In future, McDonald's is planning to significantly increase its count of franchisee operated restaurants.  

Over the past few years, the company has made significant progress in enhancing the mix of  

franchised and company-operated restaurants. As a result of its developmental license strategy and  

franchising initiatives, the percentage of franchised and affiliated restaurants worldwide increased  

from 73.7% in FY2006 to 80.4% in FY2010.

Under a developmental license, a local entrepreneur owns the business, including control of the real  

estate, and uses their capital and local knowledge to build the McDonald's Brand and optimize  

long-term sales and profitability. The company collects a royalty, which varies by market, based on  

a percentage of sales, but does not invest any capital for new restaurants or reinvestments. The  

company has successfully used this structure for more than 15 years.
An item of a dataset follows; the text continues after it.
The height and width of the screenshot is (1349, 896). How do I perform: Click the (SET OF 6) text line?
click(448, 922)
The transition of company-operated restaurants to franchisees and developmental license structure  

is likely to increase the overall profitability of McDonald's.
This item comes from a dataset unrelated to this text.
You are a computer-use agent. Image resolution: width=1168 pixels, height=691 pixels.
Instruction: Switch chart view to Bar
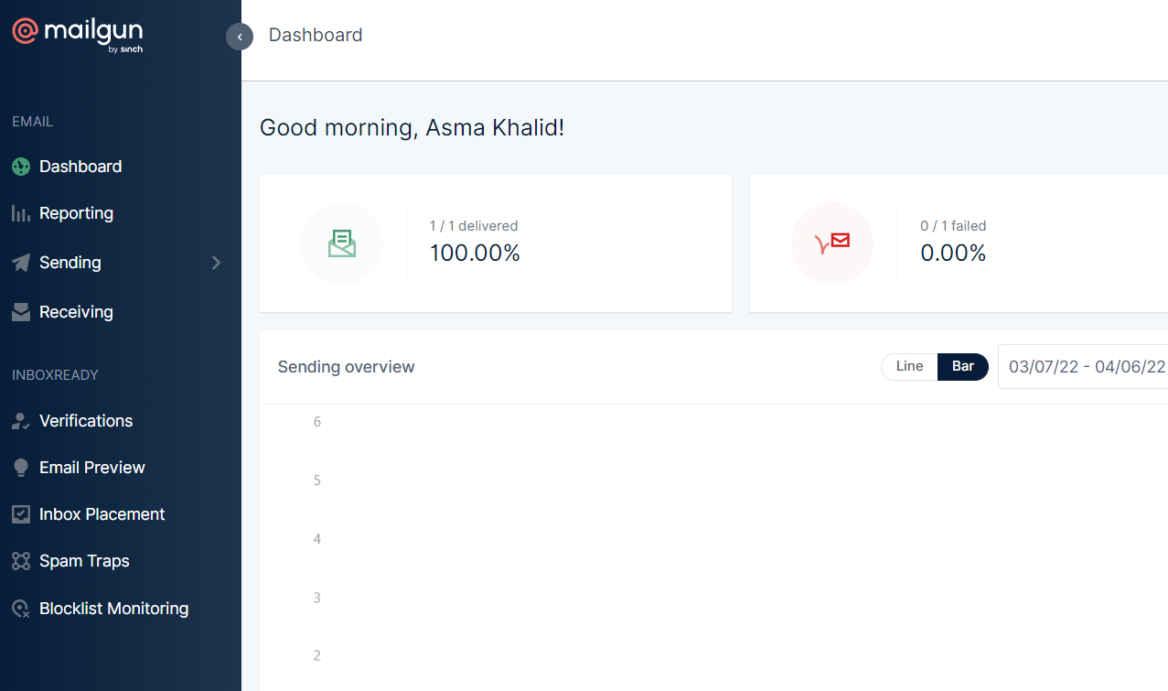[x=962, y=367]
Positive outlook for out-of-home eating market can boost top line in long run

After subdued consumer demand during recession, out-of-home eating trend has rebounded. In the  

US, industry reports suggests that the restaurant industry sales are expected to reach $604 billion  

and post positive growth of 3.6% year-on-year in 2011; after a three-year period of negative real  

sales growth. Further, sales at quick-service restaurants are projected to reach $167.7 billion in  

2010, reflecting an increase of 3.3% over 2010. Similarly, India and China as well as other emerging  

markets are also showcasing similar trends.

McDonald's operates over 32,000 restaurants worldwide and has invested significantly in marketing  

campaigns and elevated customer experience by renovating restaurants, offering extended hours  

and providing services such as free wireless Internet access in its restaurants. Moreover, McDonald's  

also focuses on product innovation. It recently launched three new premium products such as Angus  

Third Pounder hamburger and the McCafe specialty coffee menu. Such investments and product  

innovation leads to increased restaurant traffic and McDonald's can leverage the growing opportunity  

in the out-of-home market to boost its top line in long run.
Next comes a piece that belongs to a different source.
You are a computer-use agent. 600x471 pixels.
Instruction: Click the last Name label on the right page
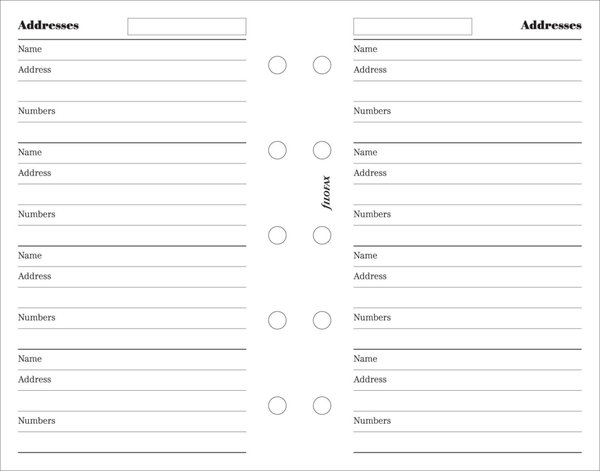(x=365, y=359)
Growing hot drinks market - another favorable trend to drive topline

According to Datamonitor estimates, the global hot drinks market generated total revenues of $68  

billion in 2009, representing a compound annual growth rate (CAGR) of 3.7% for the period spanning  

2005-2009.The performance of the market is forecast to follow a similar pattern, with an anticipated  

compounded annual growth rate (CAGR) of 3.7% for the five-year period 2009-2014, which is  

expected to lead the market to a value of $81.4 billion by the end of 2014. Among the hot drinks,  

coffee sales are the most lucrative for the global hot drinks market. In 2009, coffee sales generated  

total revenues of $36.9 billion, equivalent to 54.2% of the market's overall value.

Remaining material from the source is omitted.